═══ PROVIDED ENTRIES ═══

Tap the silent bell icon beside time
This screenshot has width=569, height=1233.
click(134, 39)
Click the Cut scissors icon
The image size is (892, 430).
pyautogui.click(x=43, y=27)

═══
═══ PROVIDED ENTRIES ═══

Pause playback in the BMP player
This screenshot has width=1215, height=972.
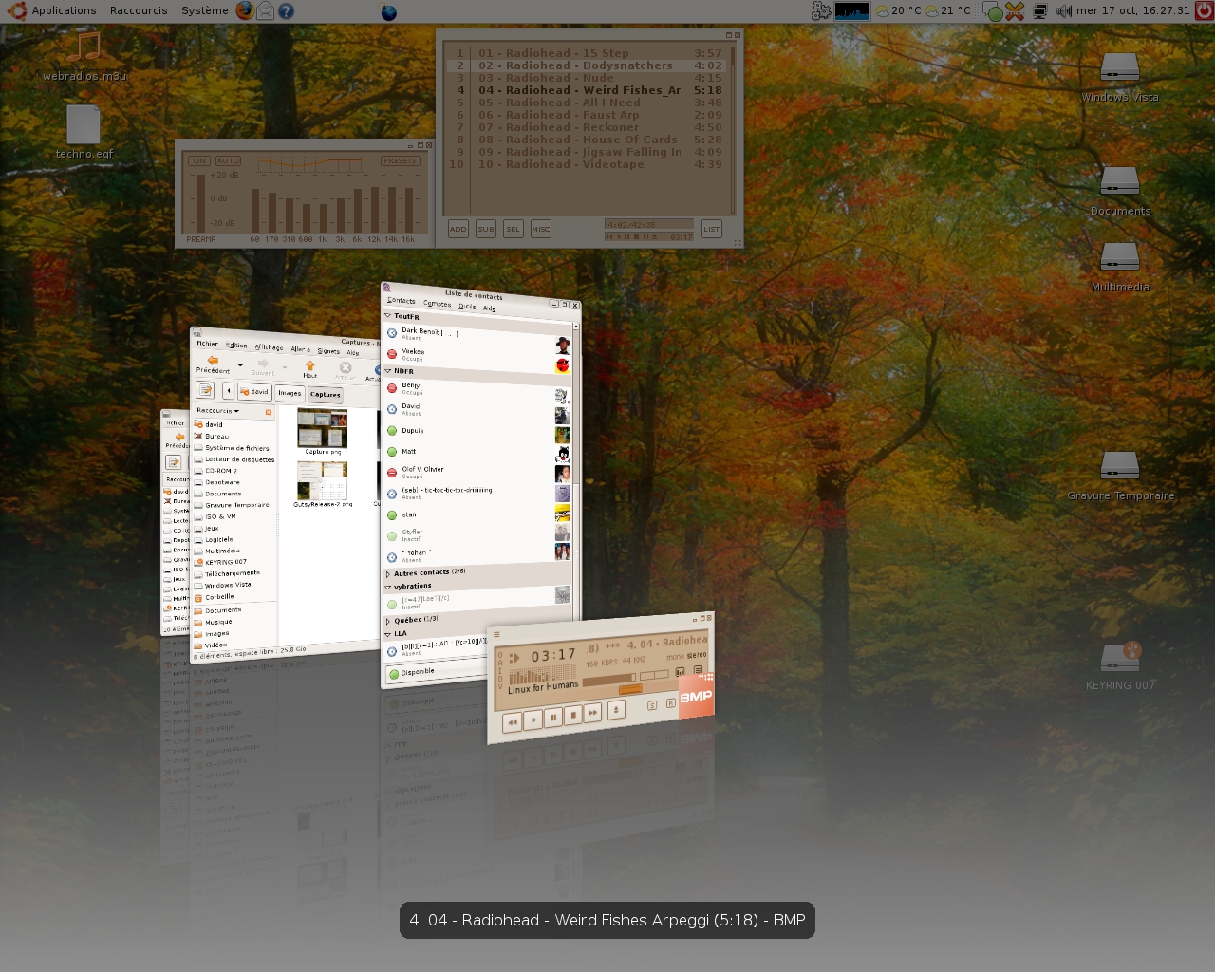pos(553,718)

═══

# TASK OBJECTIVE
Whenever the word "icon" turns up in a line of the listing above, copy the line.

# TASK RESULT
Tap the silent bell icon beside time
Click the Cut scissors icon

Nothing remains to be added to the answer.